If I may, I wish to examine what has gone wrong with Australian cricket that has seen our national team not merely lose two tests, but the cause and effect of the heavy manner in which those tests were lost and with it any hope of reclaiming the Ashes.
If you are a delighted English cricket supporter, you may stop reading now, as our misery is not your problem. Enjoy yourself, for we Australians are about to enter a period of introspection that will see more casualties than a bloody gangland war.
If you are a despondent Aussie, read on.
If the English football team and the New Zealand All Blacks are the flag ships of their respective nations, then the Australian cricket team is the standard bearer for the Australian nation. Therefore, it is not unreasonable to suggest that there is alot of sadness and indeed anger at how they have performed this summer from across this expansive country.

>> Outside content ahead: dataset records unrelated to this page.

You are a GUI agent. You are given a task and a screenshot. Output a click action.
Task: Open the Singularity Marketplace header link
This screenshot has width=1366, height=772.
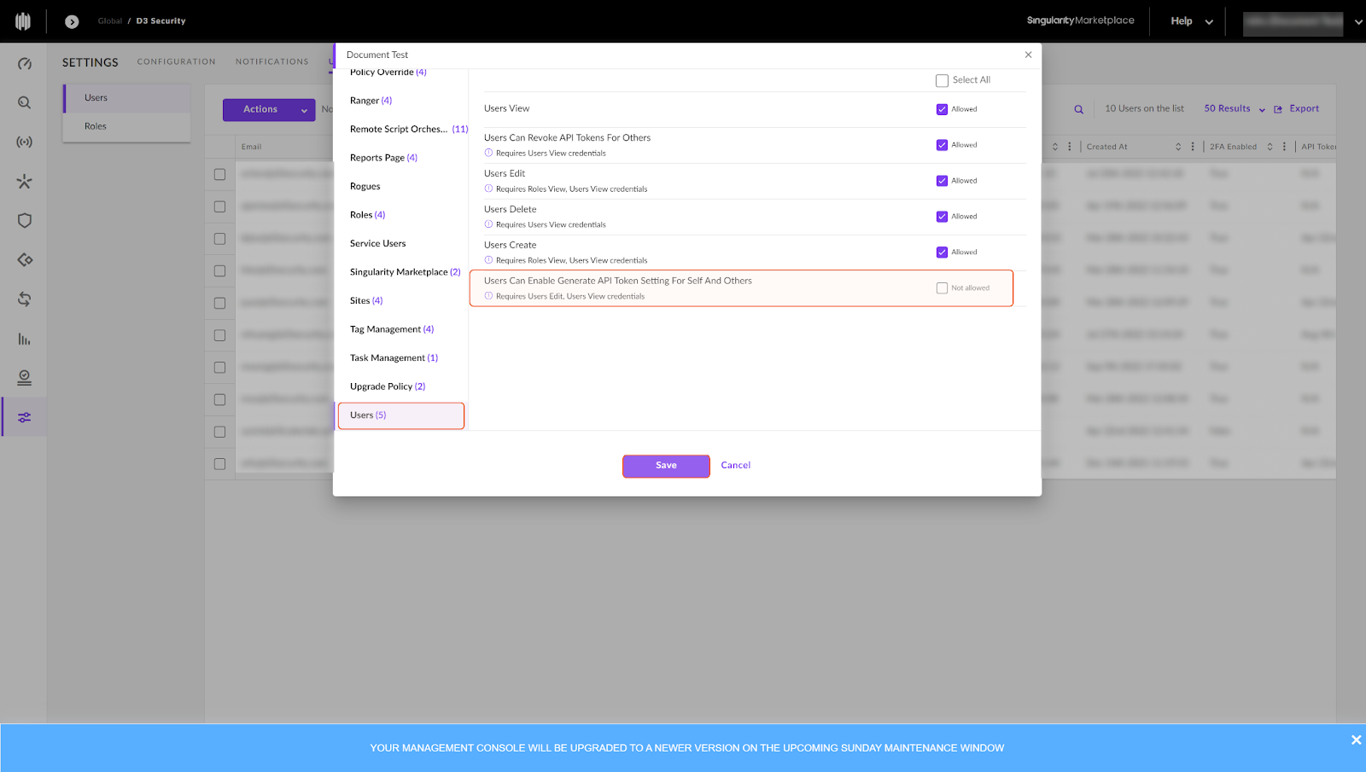tap(1080, 20)
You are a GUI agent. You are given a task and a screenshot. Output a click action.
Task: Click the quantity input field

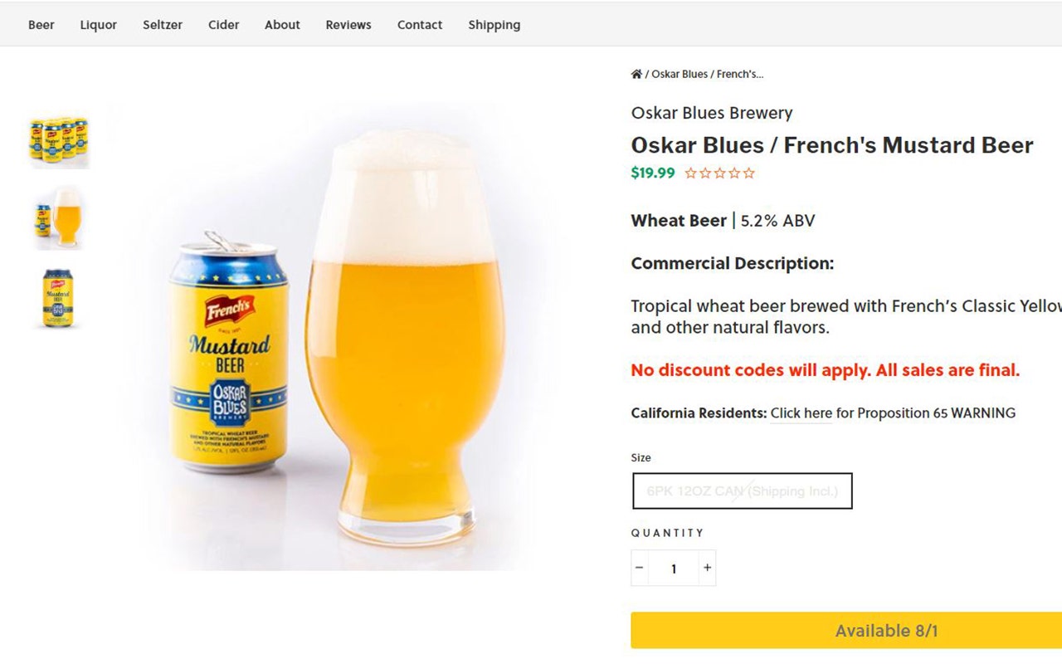pos(674,568)
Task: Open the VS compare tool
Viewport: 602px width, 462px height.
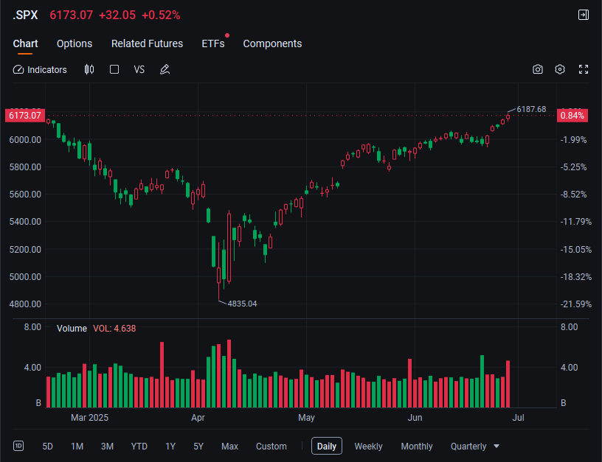Action: [139, 70]
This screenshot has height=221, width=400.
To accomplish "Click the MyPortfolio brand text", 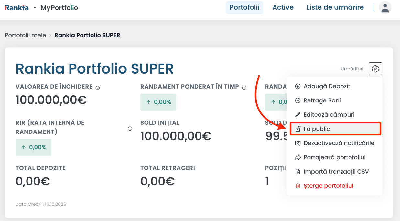I will 59,8.
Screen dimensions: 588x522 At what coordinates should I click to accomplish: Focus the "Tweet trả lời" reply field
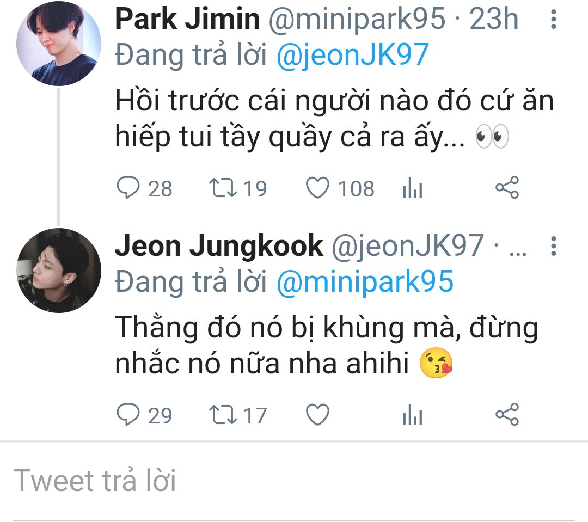(294, 481)
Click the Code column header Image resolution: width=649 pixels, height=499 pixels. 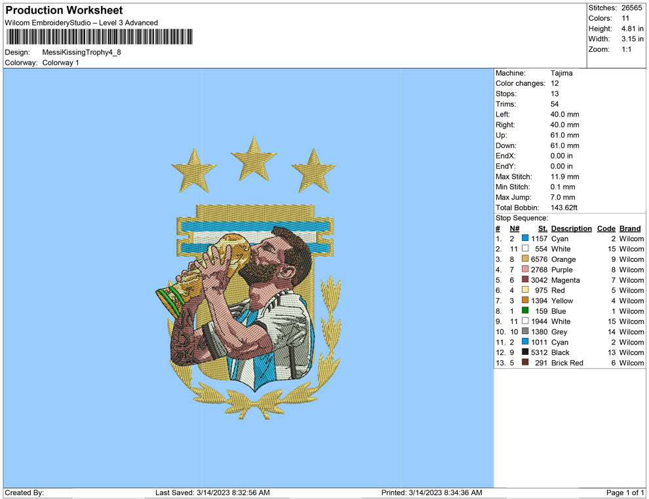tap(606, 229)
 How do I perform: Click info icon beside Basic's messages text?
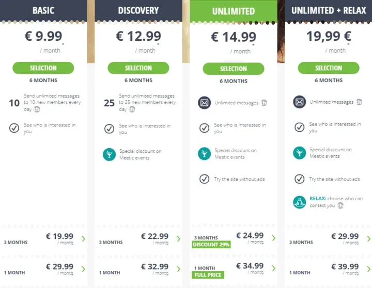click(x=37, y=109)
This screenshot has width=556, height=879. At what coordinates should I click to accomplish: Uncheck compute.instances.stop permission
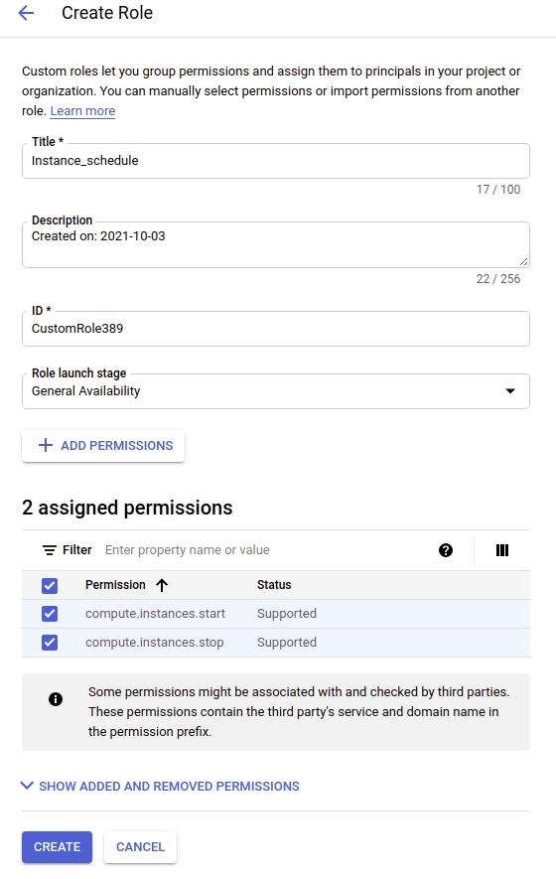coord(50,643)
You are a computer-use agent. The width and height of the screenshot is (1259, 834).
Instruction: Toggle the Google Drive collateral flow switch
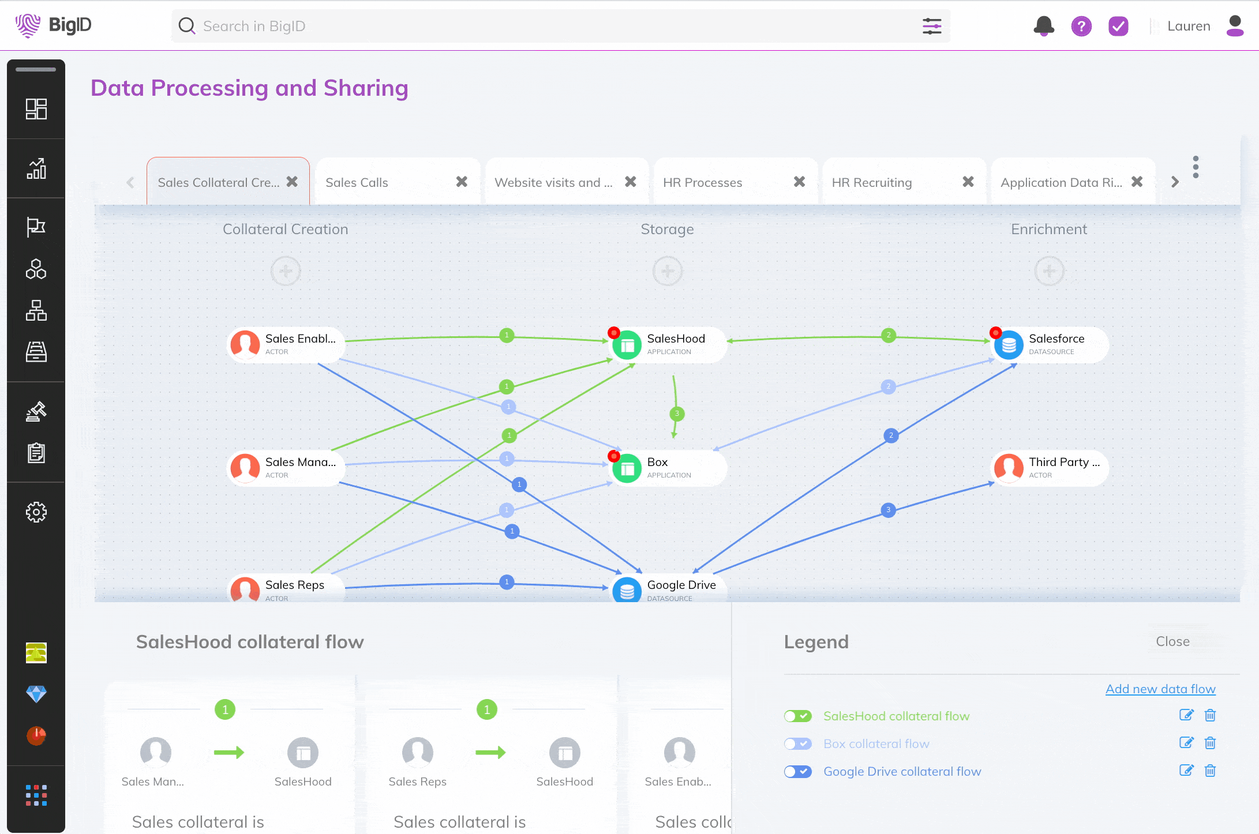[797, 771]
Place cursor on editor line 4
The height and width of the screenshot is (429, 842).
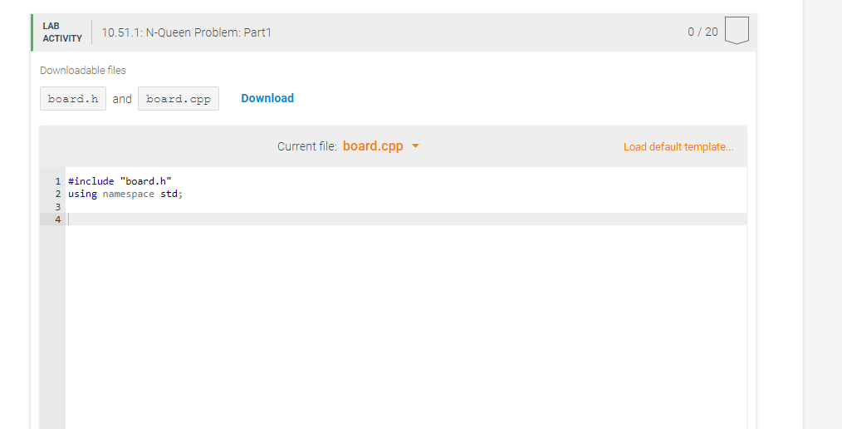pos(406,219)
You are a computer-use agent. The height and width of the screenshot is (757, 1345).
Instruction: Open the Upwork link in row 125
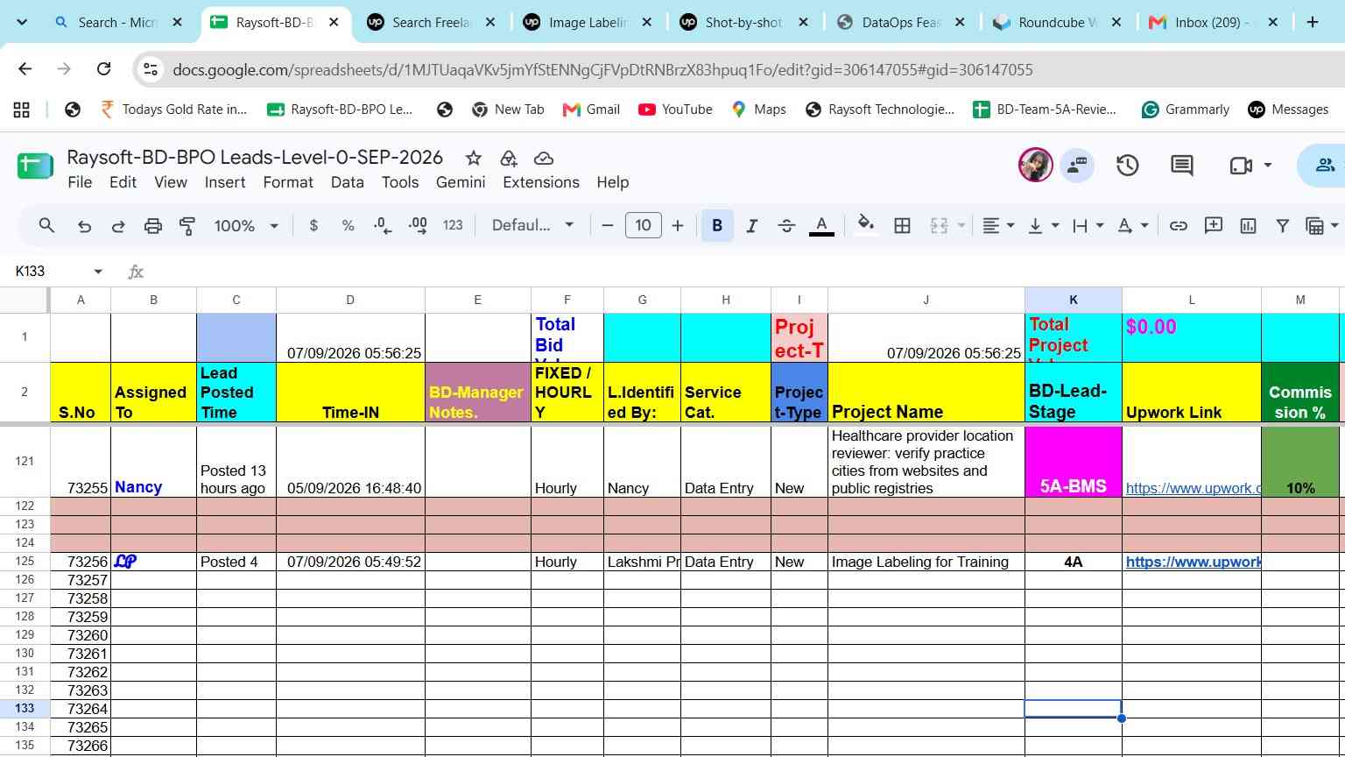[x=1193, y=562]
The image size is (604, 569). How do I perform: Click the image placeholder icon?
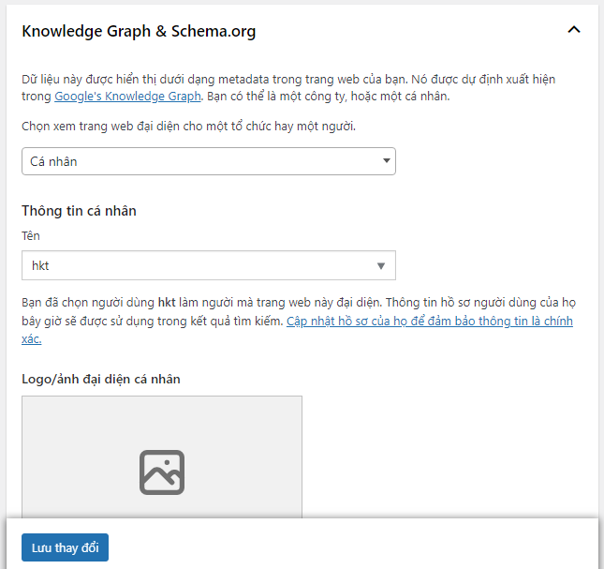tap(162, 472)
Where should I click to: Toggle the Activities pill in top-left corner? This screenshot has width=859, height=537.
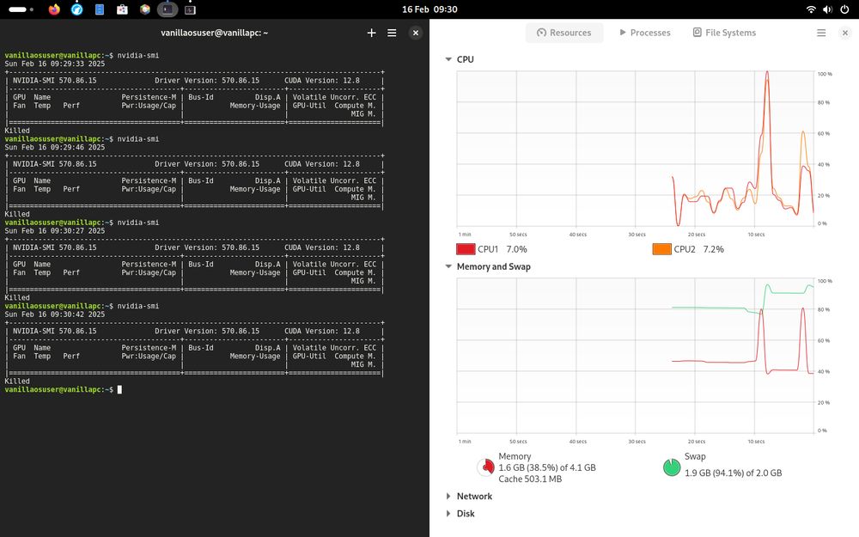(17, 9)
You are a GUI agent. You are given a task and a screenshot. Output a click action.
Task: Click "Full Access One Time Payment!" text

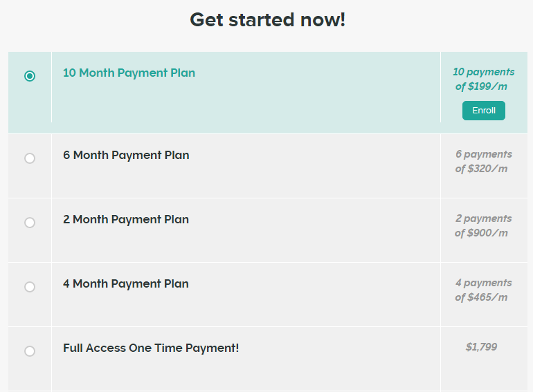point(151,348)
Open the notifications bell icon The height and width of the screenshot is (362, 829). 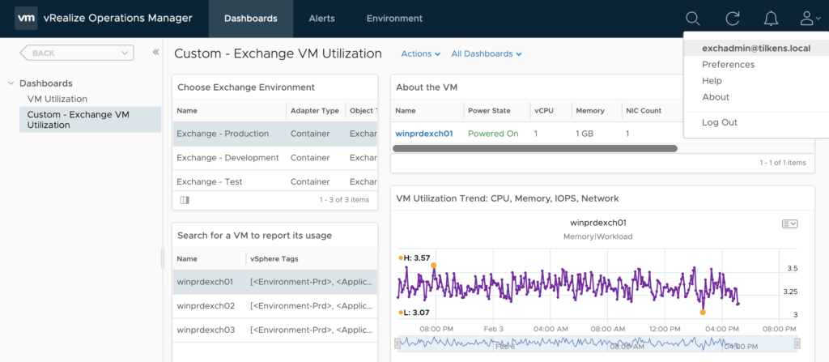click(771, 18)
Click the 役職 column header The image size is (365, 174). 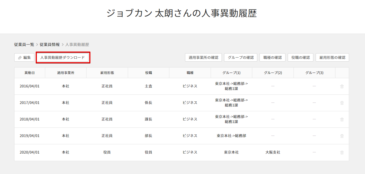tap(148, 73)
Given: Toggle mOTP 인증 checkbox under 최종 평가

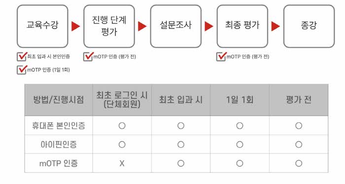Looking at the screenshot, I should coord(221,57).
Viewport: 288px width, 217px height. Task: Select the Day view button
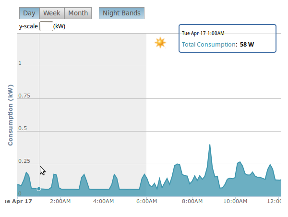click(29, 13)

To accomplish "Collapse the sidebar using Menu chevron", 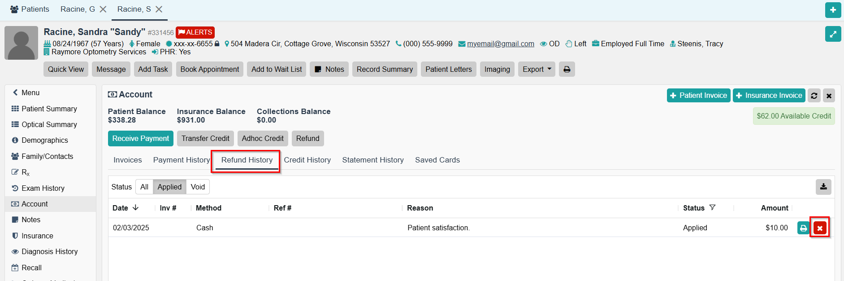I will [x=15, y=92].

Everywhere, Australians are asking; why?
My first broad side must go to Cricket Australia who in their previous guise promised that the en-mass retirements of Greg Chappell, Dennis Lillee and Rod Marsh and the resultant collapse of our international fortunes in their vortex would never be allowed to happen again. In fact, as Warne, McGrath, Gilchrist etc were reaching the end of their glorious careers, the CA officials smugly informed us that Australian first class cricket was brimming with talent and that all would be OK. Sure, Shane Warne's aren't discovered everyday, but by and large, we would not fall into any kind of trough. We would remain number one, or somewhere close to it.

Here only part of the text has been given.